Short sales may cause an investor to repurchase a security at a higher price, causing a loss. As there is no limit on how much the price of the security can increase, exposure to potential loss is unlimited.
The Fund is non-diversified and may experience greater volatility than a more diversified investment.
The value of an individual security or particular type of security may be more volatile than the market as a whole and may perform differently from the value of the market as a whole.
The Fund currently intends to effect creations and redemptions principally for cash, rather than principally in-kind because of the nature of the Fund’s investments. As such, investments in the Fund may be less tax efficient than investments in ETFs that create and redeem in-kind.
The Fund is subject to numerous market trading risks, including the potential lack of an active market, losses from trading in secondary markets, and disruption in the creation/redemption process.

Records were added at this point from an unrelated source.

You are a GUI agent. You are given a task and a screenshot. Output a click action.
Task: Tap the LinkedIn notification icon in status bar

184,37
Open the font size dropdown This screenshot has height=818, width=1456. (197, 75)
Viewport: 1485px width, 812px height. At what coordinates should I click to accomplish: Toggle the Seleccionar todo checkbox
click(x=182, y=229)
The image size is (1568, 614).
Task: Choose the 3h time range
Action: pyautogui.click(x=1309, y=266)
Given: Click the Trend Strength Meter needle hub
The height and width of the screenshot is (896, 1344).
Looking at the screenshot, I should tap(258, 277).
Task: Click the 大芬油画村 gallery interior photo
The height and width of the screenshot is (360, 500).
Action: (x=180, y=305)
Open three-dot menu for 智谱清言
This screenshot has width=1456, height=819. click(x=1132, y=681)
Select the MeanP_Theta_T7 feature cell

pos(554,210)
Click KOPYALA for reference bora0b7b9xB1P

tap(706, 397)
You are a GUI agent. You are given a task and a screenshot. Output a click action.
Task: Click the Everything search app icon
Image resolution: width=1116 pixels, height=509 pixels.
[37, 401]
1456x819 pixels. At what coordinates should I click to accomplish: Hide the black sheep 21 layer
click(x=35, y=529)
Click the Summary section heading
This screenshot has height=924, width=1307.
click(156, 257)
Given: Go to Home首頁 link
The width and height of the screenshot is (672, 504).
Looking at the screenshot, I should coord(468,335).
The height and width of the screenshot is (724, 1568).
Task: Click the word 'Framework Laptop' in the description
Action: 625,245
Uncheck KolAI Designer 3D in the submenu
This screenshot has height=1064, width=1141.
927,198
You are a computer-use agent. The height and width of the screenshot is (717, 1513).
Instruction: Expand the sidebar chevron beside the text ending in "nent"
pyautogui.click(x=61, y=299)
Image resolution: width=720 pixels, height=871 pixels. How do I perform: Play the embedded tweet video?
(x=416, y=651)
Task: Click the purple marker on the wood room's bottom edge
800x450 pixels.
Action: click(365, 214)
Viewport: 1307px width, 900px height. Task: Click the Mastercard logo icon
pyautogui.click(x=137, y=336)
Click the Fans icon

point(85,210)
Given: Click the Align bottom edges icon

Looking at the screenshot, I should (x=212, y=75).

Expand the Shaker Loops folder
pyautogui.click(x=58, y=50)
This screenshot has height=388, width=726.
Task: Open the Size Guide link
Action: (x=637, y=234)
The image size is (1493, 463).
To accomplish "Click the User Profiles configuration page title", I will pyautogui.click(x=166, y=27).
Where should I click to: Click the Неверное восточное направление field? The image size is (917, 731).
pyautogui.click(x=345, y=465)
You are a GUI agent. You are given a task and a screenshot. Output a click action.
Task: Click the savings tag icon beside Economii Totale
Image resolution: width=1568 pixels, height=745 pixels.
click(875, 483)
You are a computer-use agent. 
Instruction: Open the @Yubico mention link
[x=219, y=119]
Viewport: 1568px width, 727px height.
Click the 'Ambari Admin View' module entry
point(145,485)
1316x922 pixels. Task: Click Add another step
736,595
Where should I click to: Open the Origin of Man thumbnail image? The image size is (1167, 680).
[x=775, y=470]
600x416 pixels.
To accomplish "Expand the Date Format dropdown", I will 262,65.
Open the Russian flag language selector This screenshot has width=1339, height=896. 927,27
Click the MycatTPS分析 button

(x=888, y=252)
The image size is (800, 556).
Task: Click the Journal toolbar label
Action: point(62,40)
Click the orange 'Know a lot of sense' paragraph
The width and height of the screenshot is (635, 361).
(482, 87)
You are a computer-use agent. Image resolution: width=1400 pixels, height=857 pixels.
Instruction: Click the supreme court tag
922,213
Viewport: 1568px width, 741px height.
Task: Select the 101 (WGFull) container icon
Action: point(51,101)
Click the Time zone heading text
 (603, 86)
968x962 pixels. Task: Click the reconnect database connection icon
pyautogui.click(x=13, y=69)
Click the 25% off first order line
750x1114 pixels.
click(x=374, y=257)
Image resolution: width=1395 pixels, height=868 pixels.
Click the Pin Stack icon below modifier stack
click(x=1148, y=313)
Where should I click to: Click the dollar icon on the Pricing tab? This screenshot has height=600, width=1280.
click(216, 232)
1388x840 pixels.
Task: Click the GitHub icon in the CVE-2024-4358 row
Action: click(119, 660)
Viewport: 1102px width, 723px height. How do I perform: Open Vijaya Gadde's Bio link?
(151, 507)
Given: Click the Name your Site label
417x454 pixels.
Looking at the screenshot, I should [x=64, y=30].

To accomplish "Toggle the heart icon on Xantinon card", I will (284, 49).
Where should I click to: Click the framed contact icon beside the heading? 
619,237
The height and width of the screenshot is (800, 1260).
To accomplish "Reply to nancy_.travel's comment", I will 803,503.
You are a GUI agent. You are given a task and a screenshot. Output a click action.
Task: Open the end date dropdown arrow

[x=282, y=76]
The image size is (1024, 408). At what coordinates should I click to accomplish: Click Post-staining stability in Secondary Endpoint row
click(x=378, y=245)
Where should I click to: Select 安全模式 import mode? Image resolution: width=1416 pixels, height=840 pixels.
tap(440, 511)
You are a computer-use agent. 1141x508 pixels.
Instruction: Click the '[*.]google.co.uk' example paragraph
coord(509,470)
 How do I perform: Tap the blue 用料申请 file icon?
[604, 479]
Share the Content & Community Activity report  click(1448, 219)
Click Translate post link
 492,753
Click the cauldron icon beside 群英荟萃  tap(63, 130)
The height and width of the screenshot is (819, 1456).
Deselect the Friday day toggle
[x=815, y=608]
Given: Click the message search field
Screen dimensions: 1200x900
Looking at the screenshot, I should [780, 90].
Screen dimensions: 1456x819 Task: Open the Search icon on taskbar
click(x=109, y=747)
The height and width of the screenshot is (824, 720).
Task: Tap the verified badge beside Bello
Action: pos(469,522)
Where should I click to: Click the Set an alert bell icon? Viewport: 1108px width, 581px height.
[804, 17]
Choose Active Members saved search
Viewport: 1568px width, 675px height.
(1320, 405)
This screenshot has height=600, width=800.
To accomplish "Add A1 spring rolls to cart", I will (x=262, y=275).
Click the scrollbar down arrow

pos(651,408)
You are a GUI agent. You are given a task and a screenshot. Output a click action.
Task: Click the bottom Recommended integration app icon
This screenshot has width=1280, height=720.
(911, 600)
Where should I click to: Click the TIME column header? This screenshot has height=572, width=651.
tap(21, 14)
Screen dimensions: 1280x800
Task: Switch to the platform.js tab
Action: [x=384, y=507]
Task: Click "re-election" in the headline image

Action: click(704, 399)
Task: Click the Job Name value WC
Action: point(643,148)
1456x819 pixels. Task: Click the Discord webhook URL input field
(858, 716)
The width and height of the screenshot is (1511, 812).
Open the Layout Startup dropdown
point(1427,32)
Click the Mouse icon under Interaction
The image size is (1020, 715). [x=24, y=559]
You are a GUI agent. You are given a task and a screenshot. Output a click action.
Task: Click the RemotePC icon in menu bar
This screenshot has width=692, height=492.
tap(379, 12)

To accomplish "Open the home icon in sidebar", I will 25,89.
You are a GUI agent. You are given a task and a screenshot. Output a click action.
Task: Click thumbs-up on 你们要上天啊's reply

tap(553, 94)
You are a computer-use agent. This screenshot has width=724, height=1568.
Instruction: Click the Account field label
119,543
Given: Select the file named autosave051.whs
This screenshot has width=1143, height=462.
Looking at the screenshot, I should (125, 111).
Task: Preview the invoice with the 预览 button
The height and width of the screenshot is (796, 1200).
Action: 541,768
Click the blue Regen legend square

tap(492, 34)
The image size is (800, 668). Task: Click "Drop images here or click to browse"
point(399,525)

During stressed market conditions, Shares may become less liquid as result of deteriorating liquidity which could lead to differences in the market price and the underlying value of those Shares.
QQA
Investments focused in a particular sector, such as information technology, are subject to greater risk, and are more greatly impacted by market volatility, than more diversified investments.
RSPA
Because the Fund may invest in other investment companies, it’s subject to the risks associated with the investment company and its investment performance may depend on the underlying investment company’s performance. The Fund will indirectly pay a proportional share of the investment company’s fees and expenses, while continuing to pay its own management fee to the Adviser, resulting in shareholders absorbing duplicate levels of fees.
EFAA
The risks of investing in securities of foreign issuers can include fluctuations in foreign currencies, political and economic instability, and foreign taxation issues.
The performance of an investment concentrated in issuers of a certain region or country is expected to be closely tied to conditions within that region and to be more volatile than more geographically diversified investments.
ADRs and GDRs may be subject to certain of the risks associated with direct investments in the securities of foreign companies. ADRs and GDRs may not track the price of the underlying securities on which they are based, and their value may change materially at times when U.S. markets are not open for trading.
Currencies and futures generally are volatile and are not suitable for all investors.
Because the Fund may invest in other investment companies, it’s subject to the risks associated with the investment company and its investment performance may depend on the underlying investment company’s performance. The Fund will indirectly pay a proportional share of the investment company’s fees and expenses, while continuing to pay its own management fee to the Adviser, resulting in shareholders absorbing duplicate levels of fees.